= Beginning of Section =
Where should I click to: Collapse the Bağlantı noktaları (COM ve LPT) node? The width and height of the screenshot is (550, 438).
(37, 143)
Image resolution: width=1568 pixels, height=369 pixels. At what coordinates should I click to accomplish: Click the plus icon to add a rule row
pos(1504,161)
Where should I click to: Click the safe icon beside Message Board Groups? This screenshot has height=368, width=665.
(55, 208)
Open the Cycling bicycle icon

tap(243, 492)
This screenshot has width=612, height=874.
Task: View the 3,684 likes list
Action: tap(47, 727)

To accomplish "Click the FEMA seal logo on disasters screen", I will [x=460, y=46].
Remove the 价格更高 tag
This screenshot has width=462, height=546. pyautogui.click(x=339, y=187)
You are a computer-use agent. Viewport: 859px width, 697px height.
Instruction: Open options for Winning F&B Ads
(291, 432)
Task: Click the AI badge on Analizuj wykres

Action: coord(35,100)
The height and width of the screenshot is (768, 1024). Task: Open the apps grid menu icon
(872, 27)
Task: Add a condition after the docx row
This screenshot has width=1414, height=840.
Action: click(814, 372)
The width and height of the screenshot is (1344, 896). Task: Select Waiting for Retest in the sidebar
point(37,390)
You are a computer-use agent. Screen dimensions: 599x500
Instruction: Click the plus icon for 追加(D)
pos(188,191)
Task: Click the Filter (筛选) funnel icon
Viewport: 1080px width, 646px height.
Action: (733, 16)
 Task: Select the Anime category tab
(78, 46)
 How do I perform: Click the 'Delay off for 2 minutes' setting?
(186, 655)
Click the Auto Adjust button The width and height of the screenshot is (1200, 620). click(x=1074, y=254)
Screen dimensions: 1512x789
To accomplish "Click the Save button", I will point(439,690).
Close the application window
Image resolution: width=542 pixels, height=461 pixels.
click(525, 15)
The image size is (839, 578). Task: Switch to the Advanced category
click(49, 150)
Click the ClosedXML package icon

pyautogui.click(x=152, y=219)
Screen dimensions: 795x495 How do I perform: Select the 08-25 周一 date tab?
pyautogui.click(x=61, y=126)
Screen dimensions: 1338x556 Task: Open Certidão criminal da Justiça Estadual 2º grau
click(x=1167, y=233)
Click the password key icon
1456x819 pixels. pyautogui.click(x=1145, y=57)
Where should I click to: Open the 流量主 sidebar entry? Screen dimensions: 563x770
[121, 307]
= End of Section =
[Exercise requirements]:
Show the lines above that have the word "button".

[Result]:
Click the Auto Adjust button The width and height of the screenshot is (1200, 620). click(x=1074, y=254)
To accomplish "Click the Save button", I will point(439,690).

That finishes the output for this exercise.